Dark Touches rivals The Handler as possibly his best.  But where the 2004 album (and 2002’s You Can Feel Me before it) had callbacks and influences from musical icons like Stevie Wonder and the Jackson Five, Touches has a more contemporary sound.  The lead single, “Tall Boy,” – a shamefully catchy song he originally wrote for Britney Spears, then recorded himself, keeping the female perspective – shows off one of his trademarks: making double entendres out of EVERYTHING. On “Creative Juices” (see what I mean?) he shoots off carefully chosen pop culture references so quickly that it comes off like a hybrid of “My Humps” and “Fire Water Burn.”  One of the later tracks, “Almond Joy,” sounds like an R-rated b-side from New Kids On The Block.  But throughout the entire album, there’s never an overt punchline or even a hint of sarcasm. There’s no joke.  Get it?

Justin Timberlake is the closest thing we’ve got to a self-aware pop star, making occasionally-cheesy chart-toppers then going on SNL to mock himself and his peers.  But Har Mar does him one better – he’s a pop star with a keen sense of irony and no apparent fear.  He skewers the pop star condition by completely committing to being one himself.  There’s no winking to the audience; if you like it, you don’t need an explanation.

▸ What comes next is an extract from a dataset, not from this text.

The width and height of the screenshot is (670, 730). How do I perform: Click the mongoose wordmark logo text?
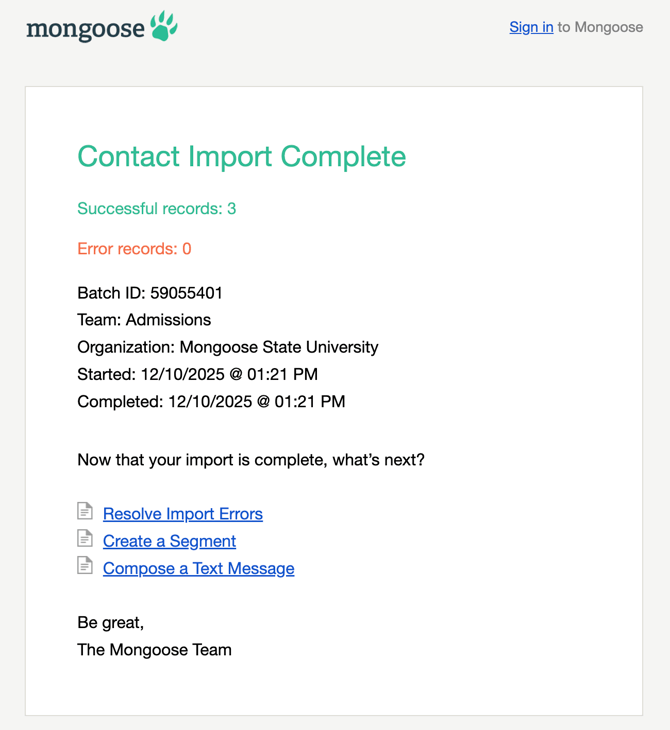pyautogui.click(x=85, y=29)
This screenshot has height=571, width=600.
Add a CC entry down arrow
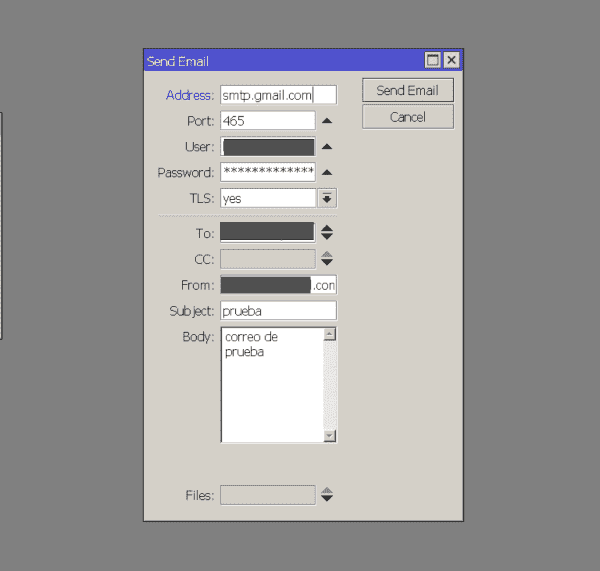(327, 262)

I know what you're thinking, and yes, those are cross-trainers.
I know what you're thinking, and yes, those are cross-trainers.

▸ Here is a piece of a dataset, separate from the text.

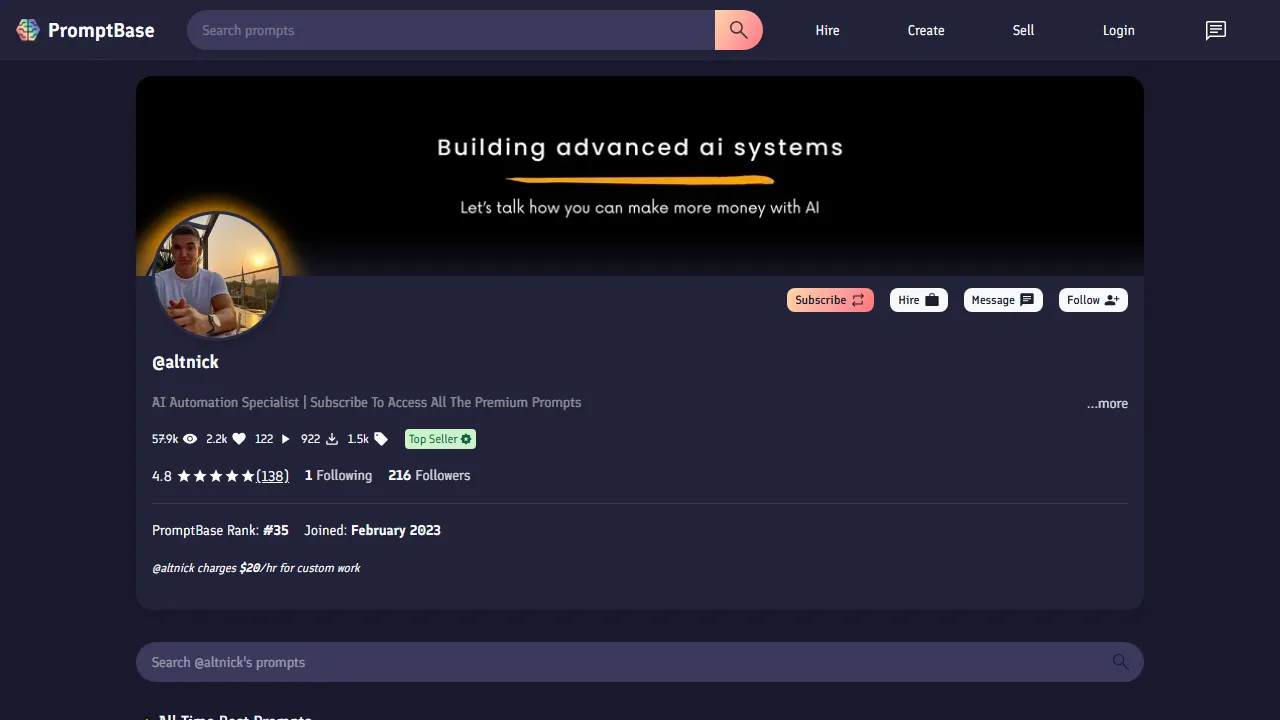Select the Hire menu item
1280x720 pixels.
pos(827,30)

That’s not to say Tillman is trying to be this generation’s Andy Kaufman: besides the new album, he stars (as Har Mar Superstar, doing kind of a reverse Dwayne “The Rock” Johnson thing) in a series of “Crappy Holidays” web videos and recently landed a developmental deal with HBO alongside friends Ellen Page (Juno) and Alia Shawkat (Arrested Development).

With all these new projects, it’s hopefully only a matter of time before the rest of the world understands the greatness Har Mar Superstar.  I’m not saying you should get in the ground floor.  I just want to make sure you were warned.